‘Data and AI for researchers’ at the University’s first Data Conference – Birmingham Environment for Academic Research

On Wednesday 26 February, the University’s inaugural Data Conference was held. With a series of talks and interactive sessions covering advice and tips on handling data, and a focus on building a community of data professionals, we ran a session in collaboration with the Institute for Data and AI entitled ‘Research and AI for researchers’. The aim was to raise awareness of the support available for researchers at the University for handling data, followed by case studies to show how researchers have made use of the various services.

As this was the first Data Conference at the University, we were keen to find out a bit more about the audience and using Mentimeter we discovered that 70% were from Professional Services roles, with the remainder being researchers. Existing awareness of the services provided by Advanced Research Computing (ARC) seemed high, with only 4 people not being aware (see slide below). However, only 60% of attendees were aware of the recently formed Institute for Data and AI.

Mentimeter poll showing highest awareness in the audience of research data storage, followed by the training workshops that we provide.

Luckily, the Director of the Institute for Data and AI (IDAI), Professor Paolo Missier, was the first to speak, who was able to provide an introduction to the Institute and the interdisciplinary approach that they use to address challenges in society related to data and AI. As well as describing the aims of IDAI, Paolo introduced the people supporting it, including the Deputy Directors, Professional Services support staff, and Research Data Scientists. Paolo described the three pillars underlying the Institute; 1) Education – upskilling the research community in data and AI, 2) Engagement – enabling strategic partnerships, and 3) Research – attracting large interdisciplinary grants to support data-intensive research. Extended networks were also discussed, with plans for a ‘network of networks’ where there will soon be a call for IDAI Fellows and Affiliates.

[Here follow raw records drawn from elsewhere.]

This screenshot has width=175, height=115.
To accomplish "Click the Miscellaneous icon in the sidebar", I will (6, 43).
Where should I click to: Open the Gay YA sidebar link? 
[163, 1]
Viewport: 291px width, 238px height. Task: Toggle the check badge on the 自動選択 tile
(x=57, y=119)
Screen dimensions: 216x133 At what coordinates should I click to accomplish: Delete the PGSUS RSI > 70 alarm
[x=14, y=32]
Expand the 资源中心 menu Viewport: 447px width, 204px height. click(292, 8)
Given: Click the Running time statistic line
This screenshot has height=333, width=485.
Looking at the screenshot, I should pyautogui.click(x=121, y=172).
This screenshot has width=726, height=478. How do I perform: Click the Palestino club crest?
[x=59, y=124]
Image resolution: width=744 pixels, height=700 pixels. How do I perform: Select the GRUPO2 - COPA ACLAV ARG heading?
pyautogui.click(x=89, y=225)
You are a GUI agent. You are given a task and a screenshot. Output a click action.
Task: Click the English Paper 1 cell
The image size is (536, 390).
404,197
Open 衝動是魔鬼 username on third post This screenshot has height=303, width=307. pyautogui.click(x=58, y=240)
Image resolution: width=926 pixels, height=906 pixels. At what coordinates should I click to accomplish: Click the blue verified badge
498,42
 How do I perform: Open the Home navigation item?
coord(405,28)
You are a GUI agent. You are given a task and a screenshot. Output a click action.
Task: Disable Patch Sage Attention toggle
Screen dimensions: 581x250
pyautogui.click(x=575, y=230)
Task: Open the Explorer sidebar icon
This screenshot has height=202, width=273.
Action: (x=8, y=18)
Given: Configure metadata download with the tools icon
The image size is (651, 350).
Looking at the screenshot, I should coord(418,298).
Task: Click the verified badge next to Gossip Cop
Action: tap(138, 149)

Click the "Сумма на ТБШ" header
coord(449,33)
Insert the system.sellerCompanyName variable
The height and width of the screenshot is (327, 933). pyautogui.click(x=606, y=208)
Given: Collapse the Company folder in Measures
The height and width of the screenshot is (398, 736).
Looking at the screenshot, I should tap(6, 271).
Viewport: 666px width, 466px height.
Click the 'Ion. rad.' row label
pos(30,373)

The Deputy Director of ARC, Dr Andrew Edmondson (Ed), then gave an introduction to the services and support provided by ARC for researchers. Advanced Research Computing provide BEAR (Birmingham Environment for Academic Research) services, which include High Performance Computing, secure storage, training, Research Software Engineers and in collaboration with IDAI, access to Research Data Scientists.

Ed gave some statistics on the number of current users of BEAR services, with nearly 5,500 users and >4,000 projects all producing nearly 6 Petabytes (1 PB = 1000 TB) of research data! Ed also described the various training workshops available to research students and research staff, as well as free and funded support from the Research Software Engineering service and Research Data Science service.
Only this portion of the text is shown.